An expert in geospatial data structures, CTO Nick Knize has a long tenure working on open source and commercial search engines for both public and private sector. During his time at Elastic, he developed the data structure that became the foundation for numeric search and geospatial search and later led the transition from Open Distro for Elasticsearch to OpenSearch at Amazon. “Nick’s background in data structures coupled with his experience working on open source search engines make him a great fit to lead OCV’s newest open charter company,” said Betty Ma, COO at OCV. “We’re looking forward to seeing the significant contributions Lucenia will make to open source.”

Built as a true autoscale-as-you-need platform and incorporated as a public benefit company, Lucenia plans to release the majority of its features under an open source license and charge customers primarily based on scaling needs. As an OCV open charter company, Lucenia is legally committed to clauses of the corporate charter, which include a commitment to not move previously open source code to the proprietary code base, making the majority of code open source, and not delaying security fixes to the open source code base. “There’s a lot of value in being able to stay true to an open source core and make money at something, said Nick. “There is a balance there.”

With the initial $2M investment from OCV, Lucenia plans to hire a small team of engineers from across open source projects to start developing the Lucenia open source core using Kubernetes, OpenSearch, and Apache Lucene.

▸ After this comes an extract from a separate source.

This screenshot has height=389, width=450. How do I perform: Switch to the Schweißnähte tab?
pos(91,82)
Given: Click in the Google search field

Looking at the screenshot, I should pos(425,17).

With a PhD in remote sensing, image processing, and computer vision, Nick specializes in high dimension vector data applications for image processing and computer vision use cases—two things he’s put work in search engines. Coming from the government sector, Nick joined Elasticsearch early on to improve geospatial in the Apache Lucene codebase. “Elastic hired me to work on geospatial use cases in Lucene and to make it work better for their customers,” said Nick. “That data structure became the foundation for numeric search and geospatial search which expanded to GeoShapes.” After years spent on improving Lucene, he started working on bringing his Lucene work to the Elasticsearch architecture.

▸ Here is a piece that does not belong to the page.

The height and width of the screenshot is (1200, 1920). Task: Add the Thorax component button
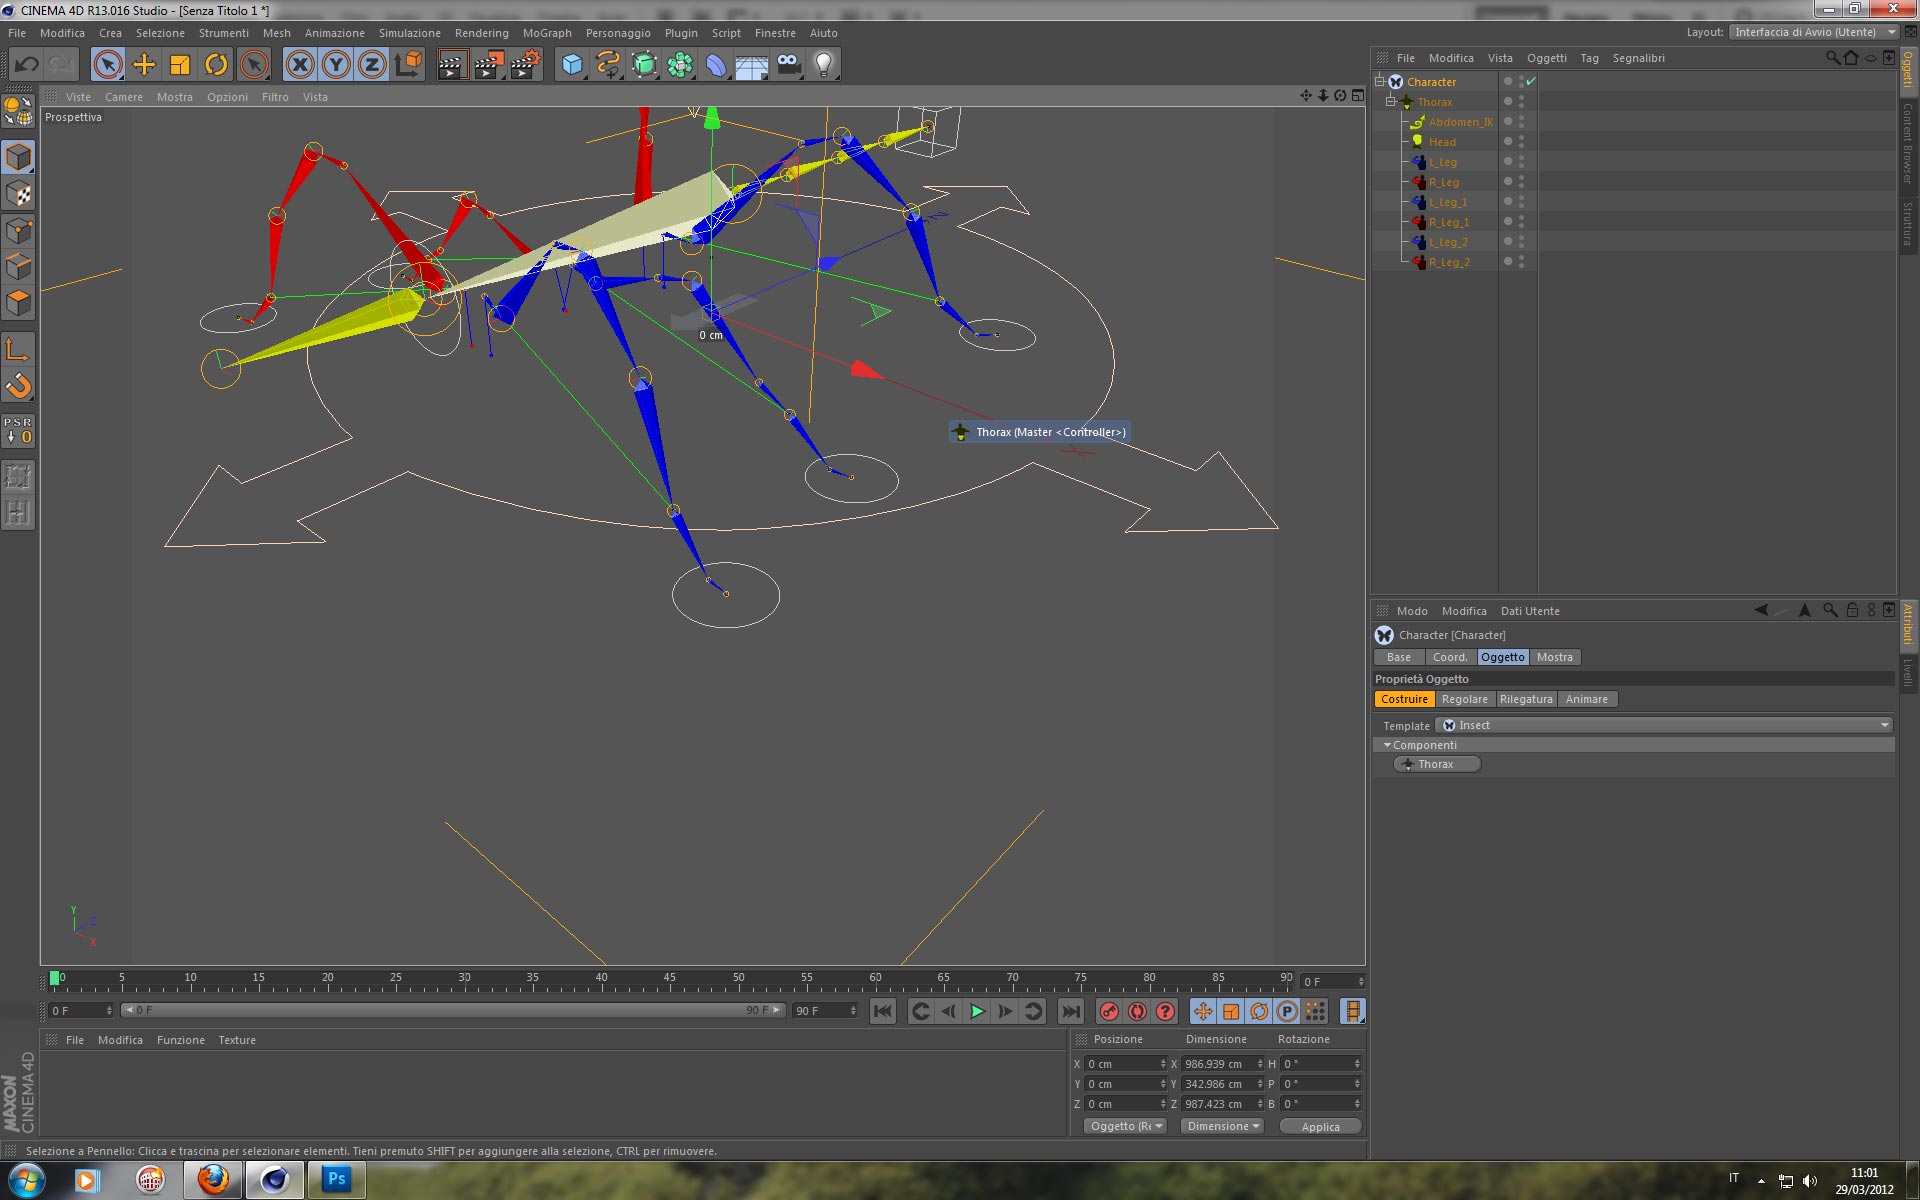point(1436,764)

An early employee at Elastic, Nick witnessed the company’s rise from a Series C startup to a publicly traded company. “Working at Elastic in the early days was as fun as working at any new startup,” said Nick. “It’s exciting. I got a chance to just take ownership of a whole lot. That’s what draws me to the open source and startup culture.” As the company evolved with time and size, Nick followed a new opportunity to work on Lucene and bring the open source way of working to Amazon.

“What originally brought me to Amazon was an opportunity to do more geospatial work on Lucene,” said Nick. “Once I got there, my responsibility became to bring open source, the open source way of working and the culture, to the ODFE [Open Distro for Elasticsearch] team. When Elastic decided to change the license for Elasticsearch from open source to SSPL, we forked it to maintain a true open source code base. My focus at Amazon since then has been to keep them being good open source stewards.”

Building an OCV open charter company

Throughout his career, Nick has always had a strong inclination towards open source. “What’s attractive to me was the community aspect of open-source,” said Nick. “My philosophy is to always try to stay true to the open-source and open-core model.” Incorporating Lucenia as an open charter company was the best way to keep the company aligned with that vision according to Nick.

“At the end of the day, the open-source side is a personality. What I saw in OCV is a personality type and a DNA that very much aligned with mine,” said Nick. “The open core model is very true to my morals, my beliefs. My belief system aligns heavily with OCV. The idea of being able to partner with folks that have that same belief system is a great opportunity for me.”

While it’s Nick’s first time building a startup of his own, he’s up for the challenge. “A startup is always scary, especially when it’s a small few to start,” said Nick. “But I do know a lot of people that align with this that I think would love to come on board. I’m excited for that part—to be able to see who wants to join us and hopefully welcome them in and try to grow something here.”

Lucenia is currently hiring for multiple roles.